Jilly Wallace ( Curry) is a British former freestyle skier, who won 29 FIS World Cup medals, which was the most for any British skier or snowboarder until 2020. She competed at the 1992 and 1994 Winter Olympics. She was World Champion in Laser-Run in 2019 (Women's Team) and 2022 (individual + mixed team masters) at the UIPM World Championships.

Career
Curry competed in freestyle skiing from 1984 to 1994. During her career, she won 29 FIS World Cup medals, including three gold medals.
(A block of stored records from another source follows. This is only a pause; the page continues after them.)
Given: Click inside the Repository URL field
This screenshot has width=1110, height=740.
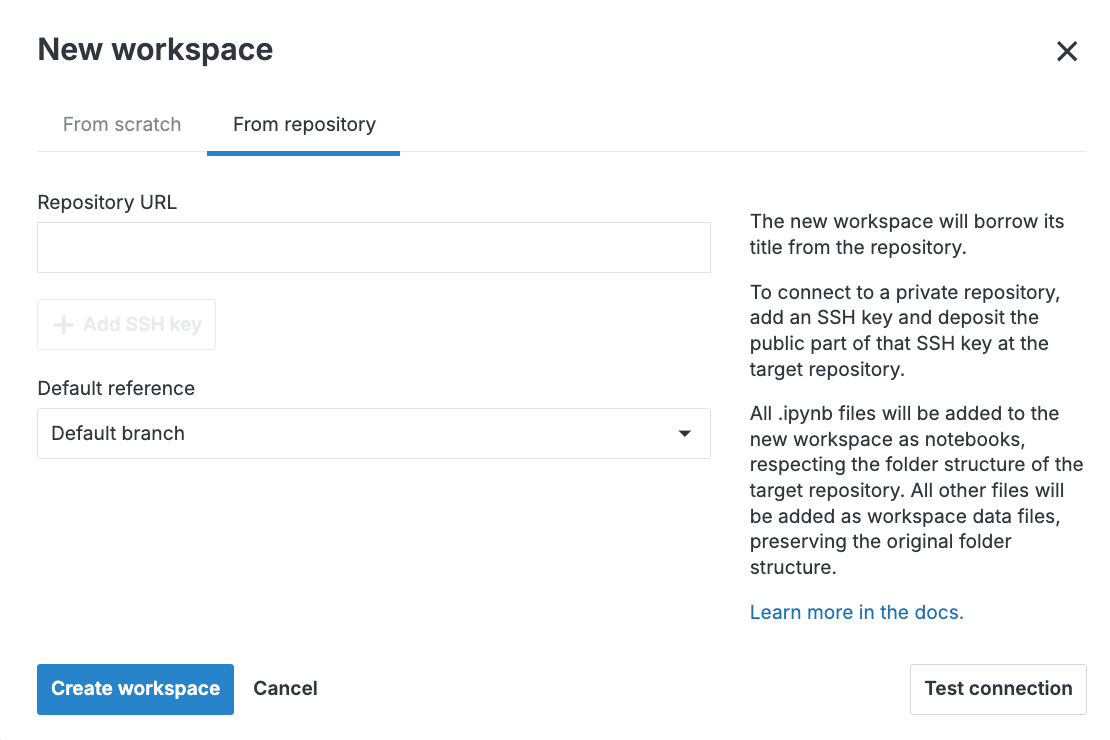Looking at the screenshot, I should click(373, 247).
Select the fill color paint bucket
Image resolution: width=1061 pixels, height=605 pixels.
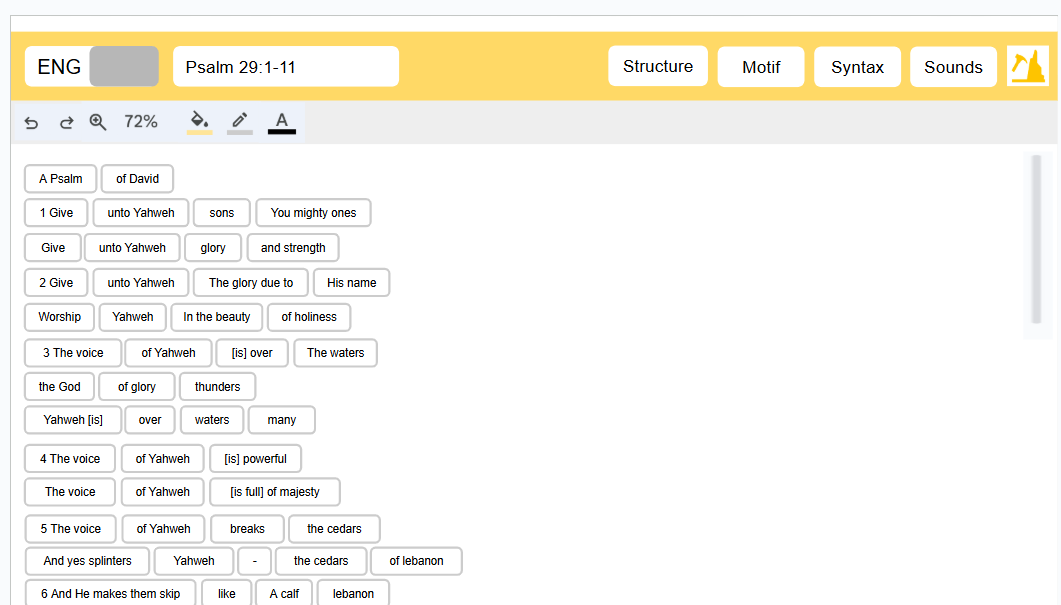(199, 122)
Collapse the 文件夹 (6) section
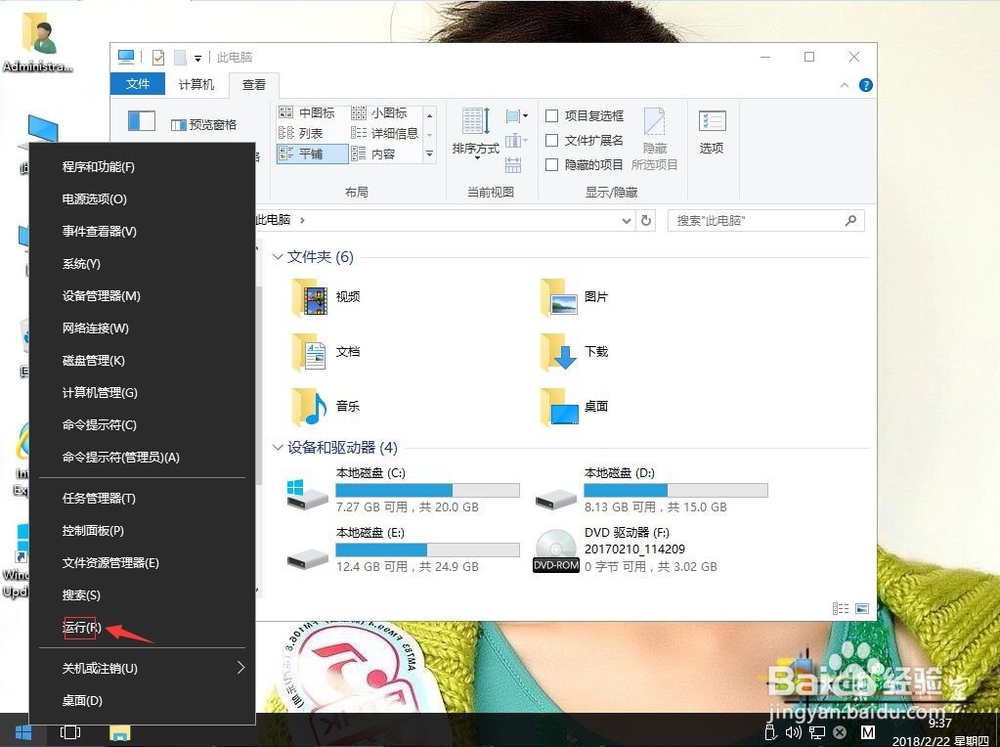Screen dimensions: 1000x747 click(x=277, y=257)
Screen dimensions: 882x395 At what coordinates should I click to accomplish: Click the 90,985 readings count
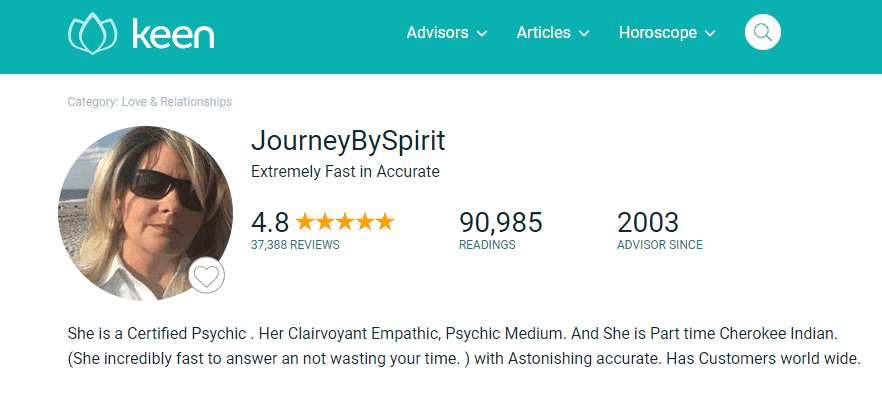pos(501,222)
Her medal tally was more than any other British skier or snowboarder in FIS World Cup events, until her record was broken by Jasmin Taylor in 2020. Curry came second at three consecutive 1989–90 FIS Freestyle Ski World Cup events, the last one of which was in Breckenridge, Colorado, US.

Curry came fourth in the aerial skiing demonstration event at the 1992 Winter Olympics in Albertville, France, and also competed at the 1994 Winter Olympics in Lillehammer, Norway. She came 21st out of 23 competitors, and did not qualify for the final.
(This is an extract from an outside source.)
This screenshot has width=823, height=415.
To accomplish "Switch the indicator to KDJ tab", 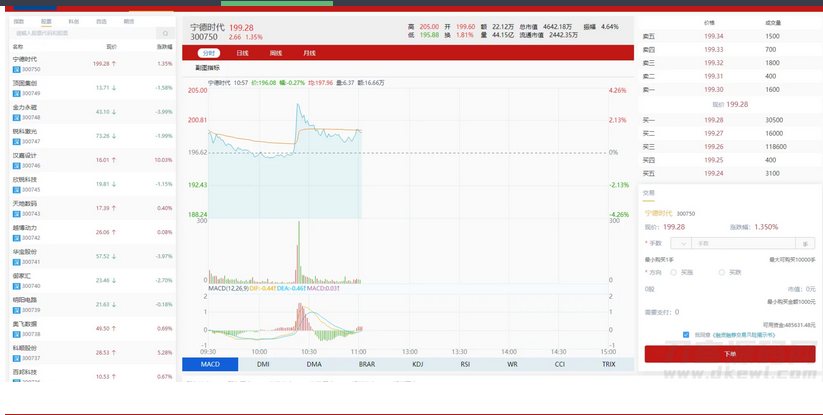I will click(x=418, y=365).
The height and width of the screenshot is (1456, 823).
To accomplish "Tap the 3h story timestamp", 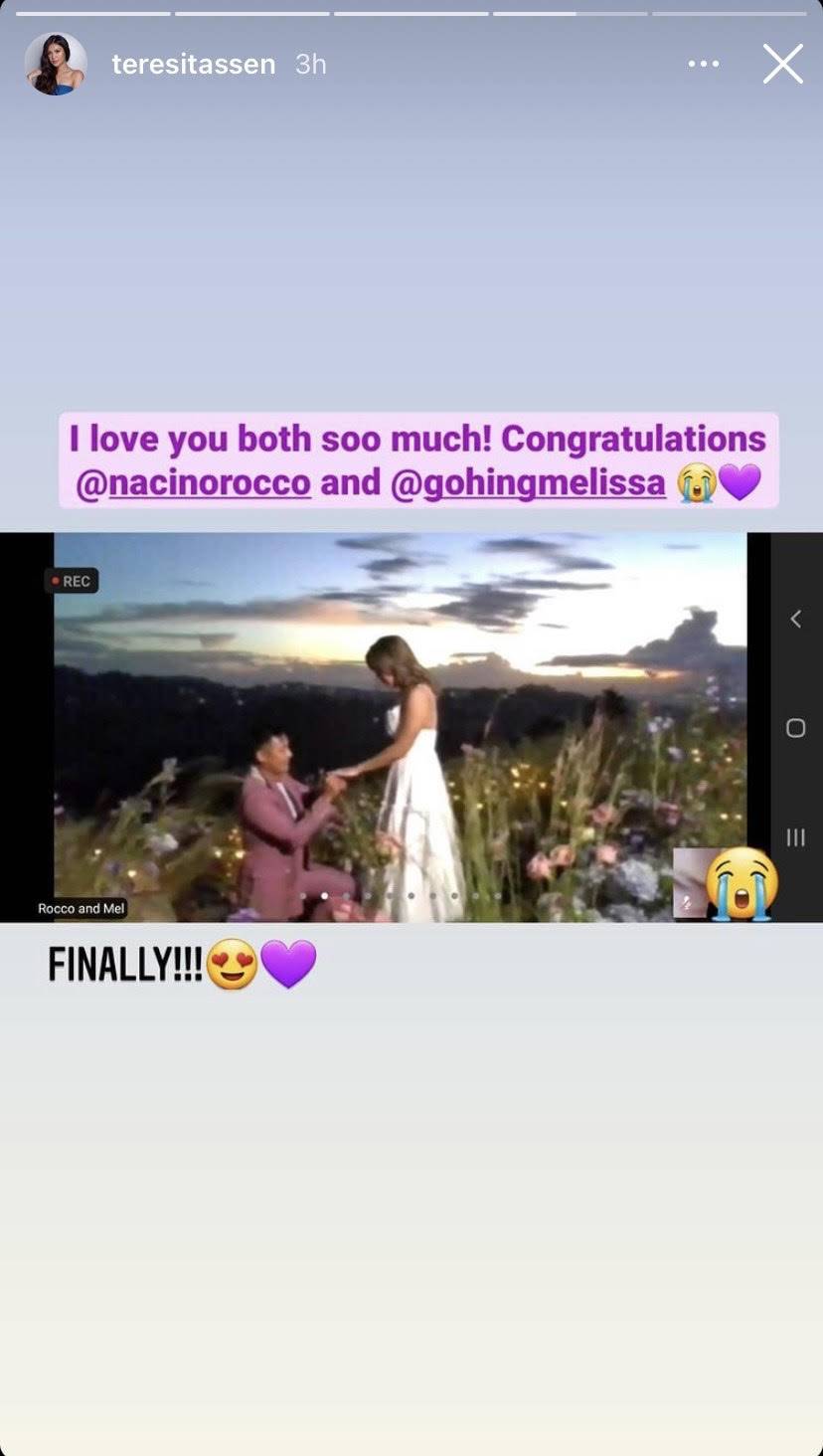I will (x=310, y=64).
In 2019, Curry competed nationally and internationally in laser run, a discipline of modern pentathlon. As part of the British Team she was 2019 World Champion (Ladies Team), and European Champion (Ladies Team and Mixed Team) in the masters category. She became the double World Champion in masters laser run in 2022 in the individual women's and mixed relay. She won the  European Laser Run Championships 2022 in masters individual women's and mixed relay.

Personal life
Curry is from London. Curry is married to Robin Wallace, who was her coach. Wallace competed for Great Britain in freestyle skiing at the 1988 Winter Olympics in Calgary, Canada. Their son Lloyd competed in the 2018 and 2022 Winter Olympics. Curry's father Peter competed at the 1948 Summer Olympics in the 3000 metres steeplechase.

References

External links
 
 
 

Living people
English female freestyle skiers
Olympic freestyle skiers of Great Britain
Freestyle skiers at the 1992 Winter Olympics
Freestyle skiers at the 1994 Winter Olympics
Sportspeople from London
Year of birth missing (living people)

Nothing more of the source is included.